Directions
Repeat the rows below word for word, starting with the line that contains "Describe the element at coordinates (290, 22)" and ending with the line that contains "Looking at the image, I should click on (100, 42).", including both of those lines.
(Beginning of Record excerpts)
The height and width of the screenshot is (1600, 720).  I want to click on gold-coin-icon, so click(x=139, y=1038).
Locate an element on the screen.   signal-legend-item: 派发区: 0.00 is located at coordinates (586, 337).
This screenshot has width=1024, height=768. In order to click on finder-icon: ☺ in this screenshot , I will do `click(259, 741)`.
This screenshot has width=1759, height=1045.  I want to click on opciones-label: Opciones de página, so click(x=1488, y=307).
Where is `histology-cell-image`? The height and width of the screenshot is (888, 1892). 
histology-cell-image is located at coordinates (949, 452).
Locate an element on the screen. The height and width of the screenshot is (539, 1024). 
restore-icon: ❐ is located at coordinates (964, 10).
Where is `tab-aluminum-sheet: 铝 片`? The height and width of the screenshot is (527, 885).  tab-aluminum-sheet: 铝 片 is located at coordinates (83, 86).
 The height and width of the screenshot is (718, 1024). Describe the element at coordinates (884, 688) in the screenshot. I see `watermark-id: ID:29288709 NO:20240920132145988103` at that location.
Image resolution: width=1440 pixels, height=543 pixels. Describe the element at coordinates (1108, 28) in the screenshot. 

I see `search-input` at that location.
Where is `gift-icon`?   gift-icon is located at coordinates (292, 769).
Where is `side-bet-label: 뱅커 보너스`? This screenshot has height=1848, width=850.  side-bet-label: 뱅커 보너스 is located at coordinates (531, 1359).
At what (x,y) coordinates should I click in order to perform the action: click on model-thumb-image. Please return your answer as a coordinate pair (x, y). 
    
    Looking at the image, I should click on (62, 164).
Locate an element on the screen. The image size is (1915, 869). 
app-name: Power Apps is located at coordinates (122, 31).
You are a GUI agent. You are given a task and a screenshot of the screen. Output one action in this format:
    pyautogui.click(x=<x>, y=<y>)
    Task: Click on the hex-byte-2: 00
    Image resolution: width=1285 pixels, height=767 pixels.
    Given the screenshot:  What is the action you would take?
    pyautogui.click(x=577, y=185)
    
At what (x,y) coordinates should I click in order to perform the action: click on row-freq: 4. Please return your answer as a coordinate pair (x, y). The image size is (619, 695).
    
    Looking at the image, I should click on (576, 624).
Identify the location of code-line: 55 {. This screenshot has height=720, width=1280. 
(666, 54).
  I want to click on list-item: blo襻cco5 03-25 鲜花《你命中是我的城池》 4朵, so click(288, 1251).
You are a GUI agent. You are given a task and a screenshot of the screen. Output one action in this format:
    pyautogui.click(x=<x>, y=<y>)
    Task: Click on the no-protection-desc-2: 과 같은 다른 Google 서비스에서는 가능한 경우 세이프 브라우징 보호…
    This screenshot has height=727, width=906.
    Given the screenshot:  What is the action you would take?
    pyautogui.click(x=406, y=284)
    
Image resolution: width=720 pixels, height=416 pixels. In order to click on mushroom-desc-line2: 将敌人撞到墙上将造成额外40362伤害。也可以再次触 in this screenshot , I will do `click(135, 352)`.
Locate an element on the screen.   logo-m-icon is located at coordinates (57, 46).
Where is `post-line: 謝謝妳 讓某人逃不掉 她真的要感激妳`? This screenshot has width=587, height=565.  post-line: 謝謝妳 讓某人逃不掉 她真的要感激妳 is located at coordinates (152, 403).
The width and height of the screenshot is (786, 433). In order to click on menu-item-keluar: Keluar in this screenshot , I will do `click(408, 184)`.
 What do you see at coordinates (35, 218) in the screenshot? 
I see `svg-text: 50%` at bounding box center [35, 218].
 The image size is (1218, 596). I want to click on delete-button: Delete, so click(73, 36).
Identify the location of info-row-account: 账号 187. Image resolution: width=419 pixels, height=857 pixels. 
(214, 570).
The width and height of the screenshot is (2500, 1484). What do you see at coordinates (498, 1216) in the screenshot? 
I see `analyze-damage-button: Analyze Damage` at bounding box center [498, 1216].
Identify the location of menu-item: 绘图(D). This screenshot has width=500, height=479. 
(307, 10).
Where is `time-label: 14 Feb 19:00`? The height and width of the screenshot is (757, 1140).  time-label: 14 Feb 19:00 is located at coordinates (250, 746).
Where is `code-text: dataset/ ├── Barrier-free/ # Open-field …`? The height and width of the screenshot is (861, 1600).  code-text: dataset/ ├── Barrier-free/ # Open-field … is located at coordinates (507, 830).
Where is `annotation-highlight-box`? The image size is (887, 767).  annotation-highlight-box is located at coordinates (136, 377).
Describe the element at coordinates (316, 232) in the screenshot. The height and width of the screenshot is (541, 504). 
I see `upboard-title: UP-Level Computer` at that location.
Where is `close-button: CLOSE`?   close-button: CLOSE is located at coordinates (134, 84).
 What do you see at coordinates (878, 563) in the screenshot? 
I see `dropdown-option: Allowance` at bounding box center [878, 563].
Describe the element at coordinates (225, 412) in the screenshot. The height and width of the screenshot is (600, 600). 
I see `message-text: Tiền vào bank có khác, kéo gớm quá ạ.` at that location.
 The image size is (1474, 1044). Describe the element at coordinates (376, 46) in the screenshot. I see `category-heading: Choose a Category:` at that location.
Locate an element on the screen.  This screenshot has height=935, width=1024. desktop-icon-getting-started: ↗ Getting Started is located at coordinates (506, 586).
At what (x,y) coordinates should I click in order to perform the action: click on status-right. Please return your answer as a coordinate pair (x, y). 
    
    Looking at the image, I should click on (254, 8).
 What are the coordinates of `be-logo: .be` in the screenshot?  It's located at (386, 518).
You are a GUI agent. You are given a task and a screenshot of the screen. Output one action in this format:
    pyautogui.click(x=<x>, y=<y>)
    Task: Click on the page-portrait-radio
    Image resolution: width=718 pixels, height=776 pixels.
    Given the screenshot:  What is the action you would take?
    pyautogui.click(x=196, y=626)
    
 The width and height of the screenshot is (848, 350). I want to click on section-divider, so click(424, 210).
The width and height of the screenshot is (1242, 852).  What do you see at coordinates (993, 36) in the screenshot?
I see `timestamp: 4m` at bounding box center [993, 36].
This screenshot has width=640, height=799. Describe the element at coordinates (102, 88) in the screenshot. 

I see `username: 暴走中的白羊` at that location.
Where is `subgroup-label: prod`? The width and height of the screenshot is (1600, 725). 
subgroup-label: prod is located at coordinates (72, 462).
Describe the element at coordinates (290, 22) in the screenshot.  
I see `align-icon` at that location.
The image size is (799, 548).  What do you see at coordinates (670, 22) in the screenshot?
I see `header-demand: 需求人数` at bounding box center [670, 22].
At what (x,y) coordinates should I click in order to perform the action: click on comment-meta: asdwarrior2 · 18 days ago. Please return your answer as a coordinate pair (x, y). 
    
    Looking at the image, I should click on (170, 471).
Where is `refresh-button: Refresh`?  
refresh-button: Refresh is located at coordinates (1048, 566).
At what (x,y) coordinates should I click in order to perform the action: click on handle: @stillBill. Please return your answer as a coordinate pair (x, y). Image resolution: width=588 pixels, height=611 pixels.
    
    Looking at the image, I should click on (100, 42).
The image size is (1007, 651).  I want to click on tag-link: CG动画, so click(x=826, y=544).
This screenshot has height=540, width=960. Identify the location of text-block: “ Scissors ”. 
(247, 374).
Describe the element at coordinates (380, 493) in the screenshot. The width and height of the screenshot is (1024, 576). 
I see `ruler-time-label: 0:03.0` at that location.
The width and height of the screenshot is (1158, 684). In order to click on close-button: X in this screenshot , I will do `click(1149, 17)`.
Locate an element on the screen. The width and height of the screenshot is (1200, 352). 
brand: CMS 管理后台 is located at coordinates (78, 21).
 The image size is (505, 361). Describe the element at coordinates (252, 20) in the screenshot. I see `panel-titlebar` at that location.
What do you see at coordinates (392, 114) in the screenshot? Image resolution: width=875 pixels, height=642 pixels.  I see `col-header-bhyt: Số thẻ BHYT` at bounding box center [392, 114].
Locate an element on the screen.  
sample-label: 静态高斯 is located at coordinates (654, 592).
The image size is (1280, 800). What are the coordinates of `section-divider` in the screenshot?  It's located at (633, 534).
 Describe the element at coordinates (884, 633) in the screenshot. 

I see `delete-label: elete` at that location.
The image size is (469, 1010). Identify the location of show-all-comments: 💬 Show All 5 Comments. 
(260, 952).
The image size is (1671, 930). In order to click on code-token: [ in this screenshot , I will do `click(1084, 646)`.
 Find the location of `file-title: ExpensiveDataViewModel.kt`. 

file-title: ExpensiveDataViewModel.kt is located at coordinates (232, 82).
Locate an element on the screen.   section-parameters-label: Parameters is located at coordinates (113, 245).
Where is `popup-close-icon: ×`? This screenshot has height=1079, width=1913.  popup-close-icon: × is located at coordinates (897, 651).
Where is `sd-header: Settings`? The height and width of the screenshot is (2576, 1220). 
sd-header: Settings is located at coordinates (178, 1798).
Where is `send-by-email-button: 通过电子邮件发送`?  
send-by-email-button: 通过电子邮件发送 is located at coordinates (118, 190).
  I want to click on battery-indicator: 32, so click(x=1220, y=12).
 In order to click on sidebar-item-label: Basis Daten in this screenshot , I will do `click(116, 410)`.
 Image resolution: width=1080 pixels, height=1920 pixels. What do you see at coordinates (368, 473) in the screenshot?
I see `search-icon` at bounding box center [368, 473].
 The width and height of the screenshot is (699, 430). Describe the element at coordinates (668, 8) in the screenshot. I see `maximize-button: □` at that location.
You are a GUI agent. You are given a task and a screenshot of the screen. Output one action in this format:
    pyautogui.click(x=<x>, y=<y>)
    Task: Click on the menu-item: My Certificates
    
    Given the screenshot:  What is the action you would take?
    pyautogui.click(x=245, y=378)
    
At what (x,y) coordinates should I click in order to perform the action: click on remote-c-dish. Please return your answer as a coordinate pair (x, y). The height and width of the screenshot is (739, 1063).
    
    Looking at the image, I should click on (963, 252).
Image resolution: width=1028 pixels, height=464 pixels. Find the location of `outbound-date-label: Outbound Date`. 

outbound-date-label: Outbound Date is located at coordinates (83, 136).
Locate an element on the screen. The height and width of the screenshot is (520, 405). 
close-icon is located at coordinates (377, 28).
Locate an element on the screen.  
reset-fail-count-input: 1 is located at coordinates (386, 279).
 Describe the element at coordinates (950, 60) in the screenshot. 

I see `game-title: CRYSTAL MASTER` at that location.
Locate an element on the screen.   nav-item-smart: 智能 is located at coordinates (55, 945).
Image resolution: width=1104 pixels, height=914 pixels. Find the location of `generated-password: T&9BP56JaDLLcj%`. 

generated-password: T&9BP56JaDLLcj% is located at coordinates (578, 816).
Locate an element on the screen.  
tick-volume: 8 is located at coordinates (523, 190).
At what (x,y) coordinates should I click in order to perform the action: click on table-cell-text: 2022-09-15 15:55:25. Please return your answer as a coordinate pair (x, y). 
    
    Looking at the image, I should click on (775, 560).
(End of Record excerpts)
Solution to this exercise
Describe the element at coordinates (290, 22) in the screenshot.  
I see `align-icon` at that location.
The image size is (799, 548).  What do you see at coordinates (670, 22) in the screenshot?
I see `header-demand: 需求人数` at bounding box center [670, 22].
At what (x,y) coordinates should I click in order to perform the action: click on comment-meta: asdwarrior2 · 18 days ago. Please return your answer as a coordinate pair (x, y). 
    
    Looking at the image, I should click on (170, 471).
Where is `refresh-button: Refresh`?  
refresh-button: Refresh is located at coordinates (1048, 566).
At what (x,y) coordinates should I click in order to perform the action: click on handle: @stillBill. Please return your answer as a coordinate pair (x, y). Image resolution: width=588 pixels, height=611 pixels.
    
    Looking at the image, I should click on (100, 42).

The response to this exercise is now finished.